[Start of Attachment]
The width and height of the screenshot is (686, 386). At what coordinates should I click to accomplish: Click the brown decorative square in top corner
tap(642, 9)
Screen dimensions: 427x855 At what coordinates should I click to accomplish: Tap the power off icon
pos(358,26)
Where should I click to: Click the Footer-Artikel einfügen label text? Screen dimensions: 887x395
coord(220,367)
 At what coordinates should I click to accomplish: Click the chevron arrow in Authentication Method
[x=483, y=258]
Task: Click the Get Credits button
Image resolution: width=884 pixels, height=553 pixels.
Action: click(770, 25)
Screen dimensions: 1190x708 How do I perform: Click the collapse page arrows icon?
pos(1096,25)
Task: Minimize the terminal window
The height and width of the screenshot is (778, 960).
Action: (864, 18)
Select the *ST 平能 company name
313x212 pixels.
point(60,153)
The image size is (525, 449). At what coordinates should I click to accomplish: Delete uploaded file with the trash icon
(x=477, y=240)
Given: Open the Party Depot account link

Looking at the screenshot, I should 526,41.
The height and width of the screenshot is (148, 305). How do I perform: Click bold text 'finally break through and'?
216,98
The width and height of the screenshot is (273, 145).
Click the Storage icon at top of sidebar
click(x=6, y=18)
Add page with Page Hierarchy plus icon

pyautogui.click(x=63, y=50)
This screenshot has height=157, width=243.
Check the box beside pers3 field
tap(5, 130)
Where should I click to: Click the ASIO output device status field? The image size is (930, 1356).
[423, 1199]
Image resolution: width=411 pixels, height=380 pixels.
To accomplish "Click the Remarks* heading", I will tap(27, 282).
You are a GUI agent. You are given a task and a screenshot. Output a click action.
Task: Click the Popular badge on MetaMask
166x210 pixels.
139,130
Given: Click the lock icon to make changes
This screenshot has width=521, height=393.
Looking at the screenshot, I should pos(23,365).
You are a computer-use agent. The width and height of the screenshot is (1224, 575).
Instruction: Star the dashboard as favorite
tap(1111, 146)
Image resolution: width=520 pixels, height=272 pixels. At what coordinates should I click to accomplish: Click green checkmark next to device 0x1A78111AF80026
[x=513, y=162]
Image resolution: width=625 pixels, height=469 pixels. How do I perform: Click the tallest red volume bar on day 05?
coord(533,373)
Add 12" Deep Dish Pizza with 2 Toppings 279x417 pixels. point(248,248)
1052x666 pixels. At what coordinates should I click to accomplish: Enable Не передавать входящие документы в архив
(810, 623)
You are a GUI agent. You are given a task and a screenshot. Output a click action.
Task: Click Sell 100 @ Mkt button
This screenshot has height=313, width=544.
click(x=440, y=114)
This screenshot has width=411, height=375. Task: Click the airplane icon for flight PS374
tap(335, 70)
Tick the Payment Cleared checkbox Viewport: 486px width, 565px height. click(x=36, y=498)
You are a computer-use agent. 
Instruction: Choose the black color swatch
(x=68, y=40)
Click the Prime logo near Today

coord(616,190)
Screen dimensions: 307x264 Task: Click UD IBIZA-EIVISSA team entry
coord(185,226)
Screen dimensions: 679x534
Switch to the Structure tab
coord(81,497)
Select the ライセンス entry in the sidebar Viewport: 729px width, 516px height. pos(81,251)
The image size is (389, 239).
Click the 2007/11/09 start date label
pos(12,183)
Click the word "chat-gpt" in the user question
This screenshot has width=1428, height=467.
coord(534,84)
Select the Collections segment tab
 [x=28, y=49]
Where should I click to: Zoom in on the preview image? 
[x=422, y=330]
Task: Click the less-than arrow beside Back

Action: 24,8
[End of Attachment]
_WHAT TO WORK ON_. Begin with the line that contains "Image resolution: width=625" and print each line exactly until the data ends, including the last line.

_RESULT BELOW_.
Image resolution: width=625 pixels, height=469 pixels. How do I perform: Click the tallest red volume bar on day 05?
coord(533,373)
Add 12" Deep Dish Pizza with 2 Toppings 279x417 pixels. point(248,248)
1052x666 pixels. At what coordinates should I click to accomplish: Enable Не передавать входящие документы в архив
(810, 623)
You are a GUI agent. You are given a task and a screenshot. Output a click action.
Task: Click Sell 100 @ Mkt button
This screenshot has height=313, width=544.
click(x=440, y=114)
This screenshot has width=411, height=375. Task: Click the airplane icon for flight PS374
tap(335, 70)
Tick the Payment Cleared checkbox Viewport: 486px width, 565px height. click(x=36, y=498)
You are a computer-use agent. 
Instruction: Choose the black color swatch
(x=68, y=40)
Click the Prime logo near Today

coord(616,190)
Screen dimensions: 307x264 Task: Click UD IBIZA-EIVISSA team entry
coord(185,226)
Screen dimensions: 679x534
Switch to the Structure tab
coord(81,497)
Select the ライセンス entry in the sidebar Viewport: 729px width, 516px height. pos(81,251)
The image size is (389, 239).
Click the 2007/11/09 start date label
pos(12,183)
Click the word "chat-gpt" in the user question
This screenshot has width=1428, height=467.
coord(534,84)
Select the Collections segment tab
 [x=28, y=49]
Where should I click to: Zoom in on the preview image? 
[x=422, y=330]
Task: Click the less-than arrow beside Back

Action: 24,8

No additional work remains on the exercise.